# I did it, I started Salem's Lot



## Buttercup (Oct 28, 2008)

Now I just need a nice dark stormy day to set the stage and I'll be all set   Unfortunately, we're in for a bit of a warm up and it's supposed to be 80 here soon


----------



## Kirstin (Oct 29, 2008)

80??  

It is supposed to get COLD here tonight - 27.  Guess I'll shut my windows finally.

Good luck with Salems Lot!


----------



## Guest (Nov 11, 2008)

Don't just STARE at it... READ it!


----------



## Angela (Nov 2, 2008)

Buttercup said:


> Now I just need a nice dark stormy day to set the stage and I'll be all set  Unfortunately, we're in for a bit of a warm up and it's supposed to be 80 here soon


We have the dark and stormy day here in Houston, TX... Hope it lets up before I have to make that 3 hour drive back to Longview! I read Salem's Lot when it first was release in paperback and ended up reading with every light in the apartment on!! Scared myself silly!


----------



## Buttercup (Oct 28, 2008)

Well I look forward to being scared silly!  

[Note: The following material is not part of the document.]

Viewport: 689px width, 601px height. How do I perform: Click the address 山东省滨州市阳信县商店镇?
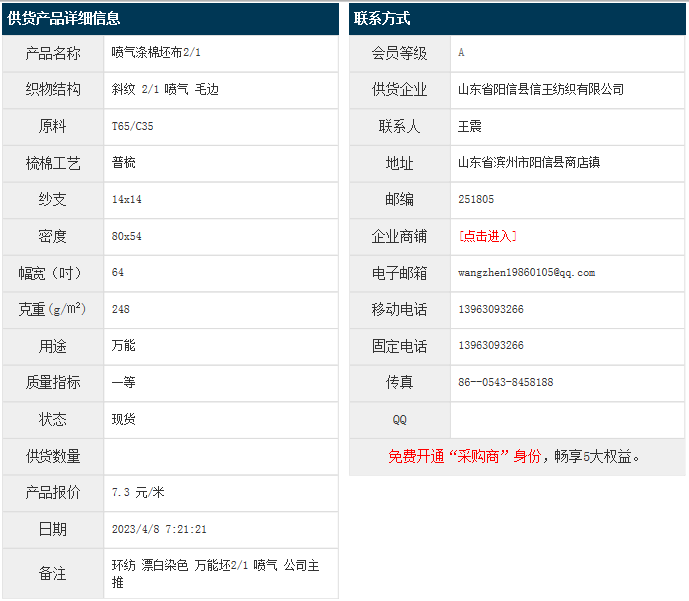(x=529, y=163)
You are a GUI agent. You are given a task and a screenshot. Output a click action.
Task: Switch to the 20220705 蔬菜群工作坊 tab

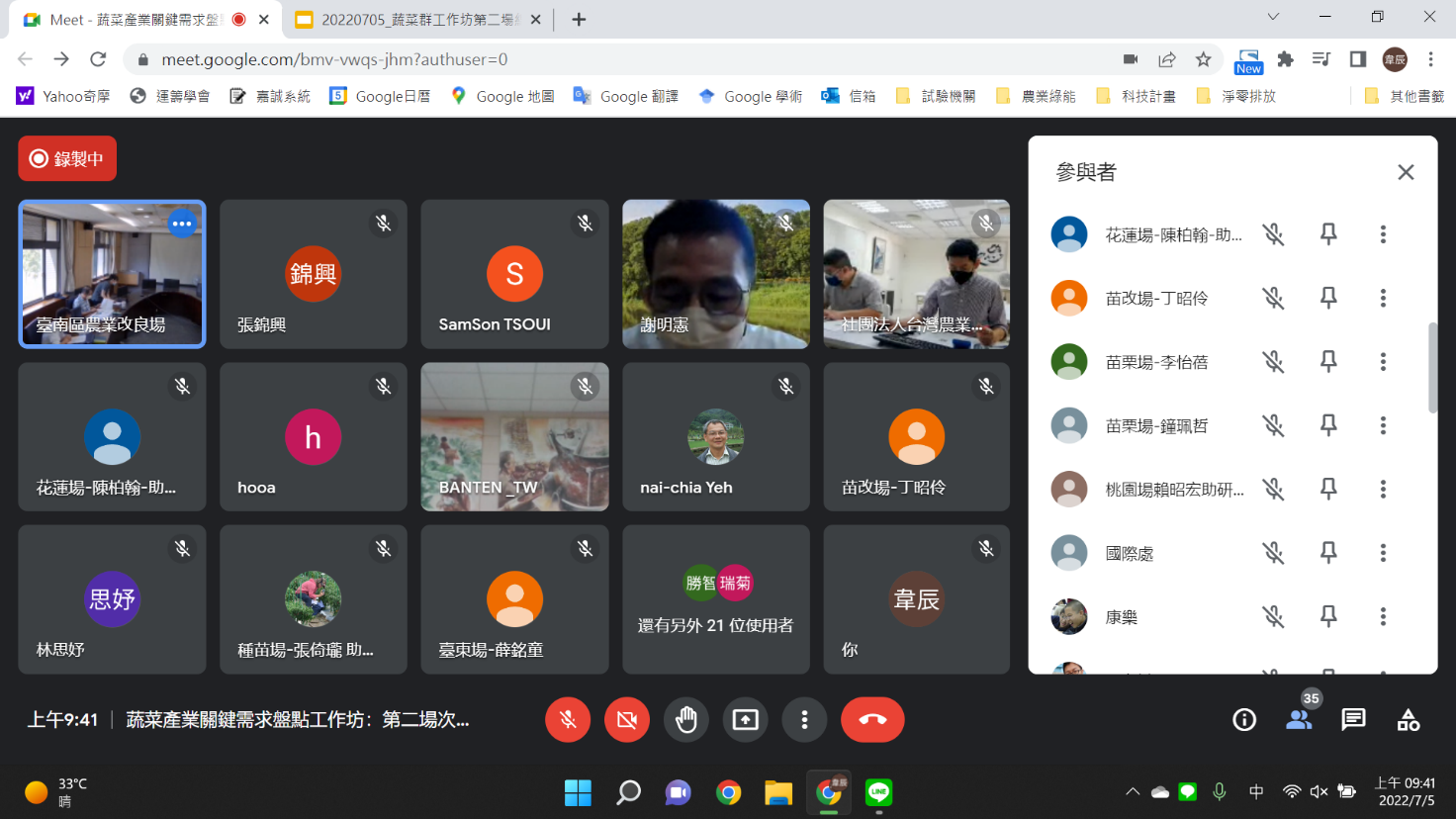[x=416, y=20]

I've gone and gotten my Kindle from the bedroom so I'm going to snuggle in on the sofa and get reading


----------



## chynared21 (Oct 28, 2008)

*Beautiful day here but quite chilly...it'll start getting dark in another hour and a half. I just went and 1-clicked The Stand...for those who love "fat" books, you may want to check it out since it's an "uncut" version at just over 1100 pages *


----------



## Guest (Nov 11, 2008)

chynared21 said:


> *Beautiful day here but quite chilly...it'll start getting dark in another hour and a half. I just went and 1-clicked The Stand...for those who love "fat" books, you may want to check it out since it's an "uncut" version at just over 1100 pages *


Bit of trivia: The "uncut, unexpurgated" version of The Stand is actually edited a fair bit. The events are moved forward a decade from 1980 to 1990 and the book includes some updated cultural references to Madonna _et al_.


----------



## Susan B (Oct 27, 2008)

Salem's Lot was, I think, Stephen King's second book. I read it many years ago and reread it a few weeks ago on my Kindle. For me, King's book are comfort books..lol.


----------



## chynared21 (Oct 28, 2008)

Bacardi Jim said:


> Bit of trivia: The "uncut, unexpurgated" version of The Stand is actually edited a fair bit. The events are moved forward a decade from 1980 to 1990 and the book includes some updated cultural references to Madonna _et al_.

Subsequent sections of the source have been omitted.